XXIII
Чтобы не замечать Лиховида, Нодельма углубляется в плавные, изумрудно-голубые переливы переживаний: ах, Кня, милый Кня, какой вы замечательный и необычный друг. Друг?..
Вдруг Нодельма спохватывается, внезапно почувствовав, что маленькая золотая рыбка тычется ей между ног, словно бы ищет вход и хочет вплыть внутрь ее тела. Нодельма вздрагивает, пытаясь стряхнуть оцепенение, и только тут начинает понимать, что золотая рыбка ей не пригрезилась. Лиховид распускает руки, недозволенным образом производя исследование изгибов своей сотрудницы. С каждым разом движения его рук становятся все смелее, все напористее. Безответность он воспринимает как покорность, охамевает, начиная продвигать пальцы в запретные места сгущения плоти, еще чуть-чуть — и его сардельки залезут Нодельме в трусы.
Нодельме становится стыдно, она видит ситуацию со стороны — багровую морду Лиховида, слышит его учащенное дыхание, чувствует его руку, приближение тяжелого, грузного тела, начинающего вжиматься в нее. Нодельма дергается и пытается отстраниться, подается вперед и снова вздрагивает, стряхивая неприятные прикосновения. Откуда-то снизу поднимается волна горячего, ярко-алого негодования. Вместе с ним поднимается и распространяется по телу сладкое, томительное возбуждение: Нодельма уже давно не ощущала на себе сильного мужского желания, это удивляет ее, смешивается с отвращением, выпадая в осадок тяжелым, невыносимым запахом, который чувствует, скорее всего, только она одна.
XXIV
Время растягивается, начинает вмещать в себя массу событий, чувств и всевозможных психологических оттенков. Вот Нодельма замирает в сладостной истоме; вот на смену этому ощущению приходит рваное отвращение; вот она борется с мертвой и живой водой, скрутившей низ живота; вот отталкивает Лиховида и украдкой, отчего украдкой, бросает взгляд на табло с номерами этажей: еще три, еще два, два... Боковым зрением она зацепляет кусочек зеркала с размазанным по всей плоскости отражением — ее лицо с испуганными глазами, мрачная громада черного костюма, навалившаяся на нее, крепко вцепившаяся в запястья и выворачивающая ей руки.

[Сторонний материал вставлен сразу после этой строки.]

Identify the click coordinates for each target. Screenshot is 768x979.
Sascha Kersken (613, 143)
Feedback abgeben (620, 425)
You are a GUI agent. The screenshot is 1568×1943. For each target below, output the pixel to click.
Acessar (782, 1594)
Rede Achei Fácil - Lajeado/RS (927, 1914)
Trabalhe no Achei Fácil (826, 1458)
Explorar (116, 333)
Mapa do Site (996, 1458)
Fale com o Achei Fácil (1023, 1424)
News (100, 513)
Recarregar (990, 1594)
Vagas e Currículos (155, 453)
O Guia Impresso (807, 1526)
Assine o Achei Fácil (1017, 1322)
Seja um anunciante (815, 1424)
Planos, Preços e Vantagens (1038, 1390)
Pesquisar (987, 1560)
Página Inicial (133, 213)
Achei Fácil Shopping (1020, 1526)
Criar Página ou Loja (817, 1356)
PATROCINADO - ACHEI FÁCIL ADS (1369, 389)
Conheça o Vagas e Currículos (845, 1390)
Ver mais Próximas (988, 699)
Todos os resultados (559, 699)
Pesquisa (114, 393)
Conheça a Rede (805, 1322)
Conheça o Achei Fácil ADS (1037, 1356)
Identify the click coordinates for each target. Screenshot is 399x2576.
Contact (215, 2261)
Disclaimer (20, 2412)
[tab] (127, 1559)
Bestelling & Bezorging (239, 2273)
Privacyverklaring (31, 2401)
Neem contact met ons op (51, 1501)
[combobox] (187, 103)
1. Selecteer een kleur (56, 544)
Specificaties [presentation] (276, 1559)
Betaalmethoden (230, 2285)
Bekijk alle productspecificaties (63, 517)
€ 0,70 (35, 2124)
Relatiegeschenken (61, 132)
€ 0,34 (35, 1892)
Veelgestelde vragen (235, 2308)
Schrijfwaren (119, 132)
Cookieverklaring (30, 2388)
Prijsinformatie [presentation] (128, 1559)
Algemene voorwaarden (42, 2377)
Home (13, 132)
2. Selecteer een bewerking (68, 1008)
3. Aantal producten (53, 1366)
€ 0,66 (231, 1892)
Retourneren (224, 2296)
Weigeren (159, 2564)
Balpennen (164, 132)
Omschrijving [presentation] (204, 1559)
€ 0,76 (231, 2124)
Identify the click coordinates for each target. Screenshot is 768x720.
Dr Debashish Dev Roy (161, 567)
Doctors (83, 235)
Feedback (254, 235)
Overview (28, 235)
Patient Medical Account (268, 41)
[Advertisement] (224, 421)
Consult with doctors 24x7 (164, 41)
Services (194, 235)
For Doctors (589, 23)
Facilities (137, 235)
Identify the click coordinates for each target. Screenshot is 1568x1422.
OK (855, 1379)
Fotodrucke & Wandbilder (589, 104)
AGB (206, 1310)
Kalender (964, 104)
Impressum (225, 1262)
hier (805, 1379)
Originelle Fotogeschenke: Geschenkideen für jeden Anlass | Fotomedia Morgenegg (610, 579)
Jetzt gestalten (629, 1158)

Главное — перестать чувствовать прикосновение, не важно чем, не важно как, лишь бы избавиться от чужих рук, чужих касаний, чужого дыхания, чужого запаха и тепла. Кажется, на мгновение это удается, и тогда она слышит шипение Лиховида, уверенного в своей силе:
— Сука, куда ты, тебе же нравится...
Фраза — как пощечина, липкая, чуднбая. Нодельму передергивает от отвращения — к нему и к себе, податливой и одинокой. Отвращение порождает протест, вскипающий с нечеловеческой силой, откуда что берется, Нодельма оборачивается к насильнику, смотрит ему прямо в глаза все оставшиеся этажи, а потом бросает сквозь зубы, вкладывая в слова все свое преувеличенное презрение:
— Пошел вон, болван.
Как же неисповедимы порой пути корпоративной культуры!
XXV
На этом клаустрофобический кошмар заканчивается, потому что двери лифта медленно раскрываются и Нодельма выпрыгивает в мраморное фойе с дорическими колоннами. Вслед ей несется нецензурная брань Лиховида, смысл которой ускользает. Впрочем, Нодельма особенно в нее и не вслушивается.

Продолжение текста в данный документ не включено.